May 12 2009
Raising Capital Through Debt Because One Can – A Dangerous Game?
An article titled ‘Credit markets regain record pace’ says that “Taking advantage of open markets, companies rich and poor are selling debt – whether they need to or not”, reporting that “Bankers and investors are expecting a flood of such fundraising transactions after both bond and credit markets have soared in the past month, driving down the cost of raising capital”. Finance 101 would say there is a prospective danger in companies borrowing more than they need, or borrowing because they can’t (or don’t want to for shareholder dilution reasons) raise equity. Depending on fact specific circumstances, such borrowing may increase the risk profile of a company’s outstanding equity shares.
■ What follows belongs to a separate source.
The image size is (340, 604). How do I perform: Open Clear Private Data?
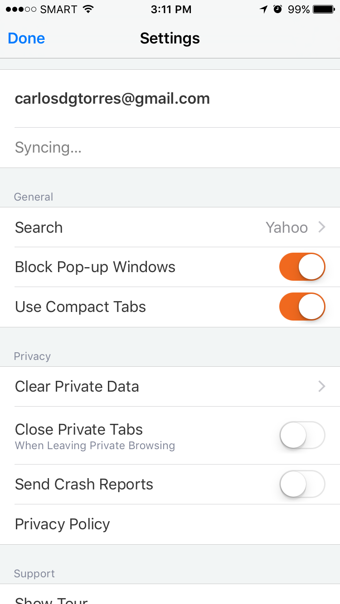pos(77,387)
This in turn ultimately may lead to even more shareholder dilution than might be experienced today if and when equity capital must be raised to repay that debt, or in an ultimate bad result, ‘business failure’. In my view it is one thing to be conservative and add equity financing when it is available to strength a company’s balance sheet, or to create a ‘rainy day fund’ for a company ‘because equity financing is available’ on favourable terms. It is quite another to raise unneeded cash through debt because ‘one can’. The latter could prove to be a dangerous game for the companies that do it if we don’t experience near-term economic recovery, and a particularly dangerous game if the world economy worsens from here.